■ Text extract
(begin)

Hash tables are statistical algorithms that have an expected run time of O(1) as n->infinity. The worst case never happens in practice unless you have a buggy implementation. It doesn't matter what the 'worst case' is; and amortized analysis assumes worst case.- (User) Wolfkeeper (Talk) 00:28, 28 May 2009 (UTC)

Regarding the argument at hand: I believe the amortized cost of insertion differs depending on exactly what you're counting and whether or not the table is dynamically expanding. We really need to find an appropriate reference that goes into detail about this. Dcoetzee 23:41, 27 May 2009 (UTC)

People want to know how hash tables behave in the real world. The amortized cost isn't it.- (User) Wolfkeeper (Talk) 00:28, 28 May 2009 (UTC)

Sigh. Dynamically expanding tables are also O(1).- (User) Wolfkeeper (Talk) 00:30, 28 May 2009 (UTC)

(end)

■ Record excerpts
(begin)

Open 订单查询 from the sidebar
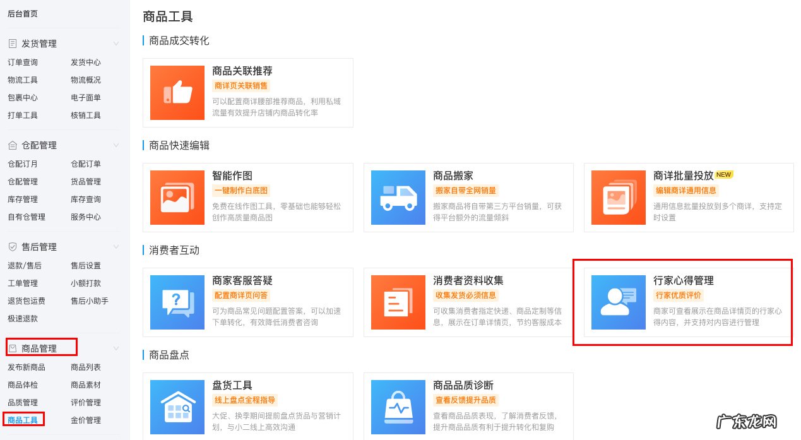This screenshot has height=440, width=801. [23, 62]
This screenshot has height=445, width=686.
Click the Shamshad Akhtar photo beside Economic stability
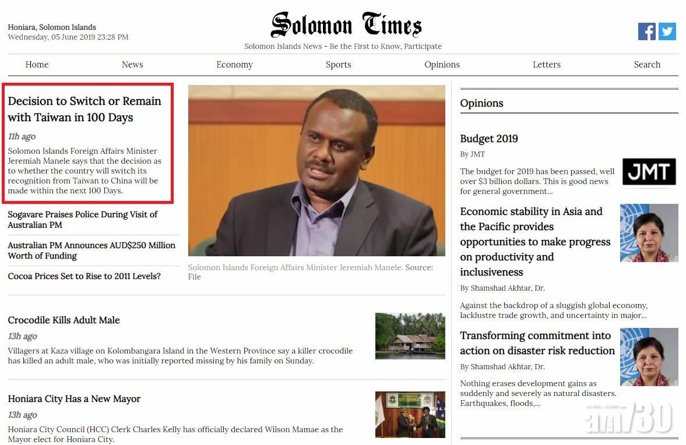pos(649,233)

(end)
(begin)

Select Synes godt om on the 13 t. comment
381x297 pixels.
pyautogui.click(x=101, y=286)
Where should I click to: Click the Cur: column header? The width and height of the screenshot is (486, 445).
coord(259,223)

(end)

■ Tasks and exercises
a – In the hash table discussion, what expected run time does Wolfkeeper give for hash tables?
b – Carry on the hash table discussion after its last comment.

■ Answer list
a – O(1) as n goes to infinity.

b –
(unindent) Please stop the condescension, it's rude and annoying. Currently, this article contains no analysis whatsoever. The article should describe how hash tables perform under various models of analysis, including both the worst-case model where the hash function is unspecified and the more realistic model where it is a random variable over a sensible (say, uniform) distribution. Because the actual hash function is a parameter specified by programmer, these are useful in establishing bounds on performance and emphasizing the impact of hash function choice on performance. And as you know, the linear worst case performance emerges not from geometric table expansion, but from collisions. I'll add something, and I really hope I won't be facing resistance about it. Dcoetzee 02:19, 28 May 2009 (UTC)

I don't plan on resisting at all; unless it's the bunch of unreferenced OR it sounds like, in which case I won't resist, I'll just revert it wholesale.- (User) Wolfkeeper (Talk) 03:25, 28 May 2009 (UTC)

Okay. I went ahead and added some stuff with a source and you can edit it if you want. I understand your point of view about wanting to convey the practical concerns of hash tables that programmers need to worry about, but I'm also interested in speaking to other audiences such as researchers who wish to model hash tables formally. I hope you understand why I was frustrated with the way you treat people - you may disagree with other users on matters of presentation, or they may misunderstand characteristics of hash tables, but I still think it's worthwhile to take the time to listen to and address their concerns. Dcoetzee 04:15, 28 May 2009 (UTC)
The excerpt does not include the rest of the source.